Causa Di Persio, debito da 1,2 milioni

18 Ottobre 2020

La Corte d’Appello: il Comune risarcisca l’imprenditore per un vecchio esproprio

PESCARA. Domani, arriverà all’esame del consiglio comunale una delibera per il riconoscimento di un debito di oltre 1,2 milioni di euro. Sono i soldi che l’ente dovrà pagare all’imprenditore, nonché noto collezionista di opere, Venceslao Di Persio. Lo ha stabilito la Corte d’Appello dell’Aquila che, con una sentenza, pone fine a una battaglia legale andata avanti per 19 anni.
La controversia parte da un atto di citazione del tribunale di Pescara, del 9 luglio del 2001, con cui Di Persio richiese al Comune il pagamento di 1.880.945.000 di vecchie lire, ossia 962.847 euro, a titolo di risarcimento, indennizzo e perdita della proprietà riguardo all’occupazione d’urgenza, ad opera dell’ente, di alcuni terreni di sua proprietà. Terreni pagati comunque dal Comune, non a lui, ma a vecchi proprietari degli immobili e danti causa del collezionista.
Di Persio, quindi, ritenne illegittima la somma corrisposta dall’ente ai quei proprietari e così chiese al tribunale il pagamento della cifra stabilita, con rivalutazione e interessi, oltre al risarcimento del danno derivato dall’errato comportamento dell’amministrazione di allora.
Il tribunale di Pescara si pronunciò per la prima volta nel gennaio del 2005, rigettando la richiesta avanzata da Di Persio. Anche la Corte d’Appello, nel gennaio del 2011, accolse le ragioni del Comune rigettando l’appello dell’imprenditore.
Ma Di Persio non si diede per vinto e, sempre a gennaio di quell’anno, impugnò la sentenza in Cassazione. La Corte suprema di Cassazione, nell’aprile del 2016, dopo l’esito favorevole per il Comune nei primi due gradi di giudizio, accolse i motivi del ricorso di Di Persio e, di conseguenza, cassò con rinvio la sentenza della Corte d’Appello, sostenendo «l’illogicità e la contraddittorietà della motivazione» con riferimento alla condotta dell’ente.
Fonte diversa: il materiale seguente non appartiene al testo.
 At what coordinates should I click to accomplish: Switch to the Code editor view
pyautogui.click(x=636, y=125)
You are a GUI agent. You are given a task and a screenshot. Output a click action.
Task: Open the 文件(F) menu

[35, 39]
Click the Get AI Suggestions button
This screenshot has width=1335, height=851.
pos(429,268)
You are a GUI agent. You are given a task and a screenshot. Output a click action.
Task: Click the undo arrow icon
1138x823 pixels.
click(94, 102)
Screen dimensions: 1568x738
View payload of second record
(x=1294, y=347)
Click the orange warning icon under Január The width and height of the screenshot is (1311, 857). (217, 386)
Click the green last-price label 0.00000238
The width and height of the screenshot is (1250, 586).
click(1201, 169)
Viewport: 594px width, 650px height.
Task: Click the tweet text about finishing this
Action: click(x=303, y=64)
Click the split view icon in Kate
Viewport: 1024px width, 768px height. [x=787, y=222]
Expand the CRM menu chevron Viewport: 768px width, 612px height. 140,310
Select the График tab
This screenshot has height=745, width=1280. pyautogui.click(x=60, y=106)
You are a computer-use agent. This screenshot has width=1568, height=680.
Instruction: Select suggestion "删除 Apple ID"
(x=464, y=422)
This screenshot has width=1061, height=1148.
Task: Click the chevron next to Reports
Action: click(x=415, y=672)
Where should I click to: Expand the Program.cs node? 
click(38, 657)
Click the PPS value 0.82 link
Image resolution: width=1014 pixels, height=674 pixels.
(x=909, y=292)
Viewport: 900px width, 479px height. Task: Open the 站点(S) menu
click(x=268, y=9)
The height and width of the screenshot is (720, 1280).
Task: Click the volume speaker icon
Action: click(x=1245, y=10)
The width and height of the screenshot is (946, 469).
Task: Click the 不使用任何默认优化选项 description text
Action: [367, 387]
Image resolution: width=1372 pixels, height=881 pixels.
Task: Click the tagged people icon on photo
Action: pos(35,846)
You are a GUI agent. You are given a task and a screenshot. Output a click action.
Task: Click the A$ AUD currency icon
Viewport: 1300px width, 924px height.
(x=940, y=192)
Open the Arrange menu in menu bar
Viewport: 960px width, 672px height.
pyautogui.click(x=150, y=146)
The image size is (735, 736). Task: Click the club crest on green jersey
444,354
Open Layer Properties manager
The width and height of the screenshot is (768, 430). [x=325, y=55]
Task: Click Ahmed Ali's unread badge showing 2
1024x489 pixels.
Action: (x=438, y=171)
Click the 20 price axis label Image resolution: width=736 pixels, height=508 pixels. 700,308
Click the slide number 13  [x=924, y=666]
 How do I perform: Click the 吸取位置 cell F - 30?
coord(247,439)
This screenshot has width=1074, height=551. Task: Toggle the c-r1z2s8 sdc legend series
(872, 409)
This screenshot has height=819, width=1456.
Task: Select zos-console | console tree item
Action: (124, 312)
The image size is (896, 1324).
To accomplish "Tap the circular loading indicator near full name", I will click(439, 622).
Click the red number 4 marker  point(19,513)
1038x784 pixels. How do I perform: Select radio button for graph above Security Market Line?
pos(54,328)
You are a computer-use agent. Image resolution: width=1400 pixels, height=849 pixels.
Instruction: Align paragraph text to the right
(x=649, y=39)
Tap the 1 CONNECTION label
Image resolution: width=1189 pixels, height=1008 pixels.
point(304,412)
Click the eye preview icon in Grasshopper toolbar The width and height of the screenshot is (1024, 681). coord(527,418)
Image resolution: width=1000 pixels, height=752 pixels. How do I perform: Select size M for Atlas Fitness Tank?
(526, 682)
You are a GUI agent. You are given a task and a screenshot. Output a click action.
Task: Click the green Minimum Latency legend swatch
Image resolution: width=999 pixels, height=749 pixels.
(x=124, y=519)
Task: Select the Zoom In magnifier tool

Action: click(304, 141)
Da qui, nel luglio del 2016, la decisione dell’imprenditore di ripresentare davanti alla Corte d’Appello dell’Aquila la sua richiesta di pagamento, ma i giudici la accolsero parzialmente riducendo significativamente la somma vantata. Somma che, con gli interessi legali, rivalutazione monetaria, spese varie e per le sentenze dei tribunali, Iva ed esborsi, ammonta ora a 1.255.096 euro.
Questa cifra verrà iscritta in bilancio e sarà coperta con lo stanziamento finanziato tramite avanzo di amministrazione riservato alle passività potenziali. (a.ben.)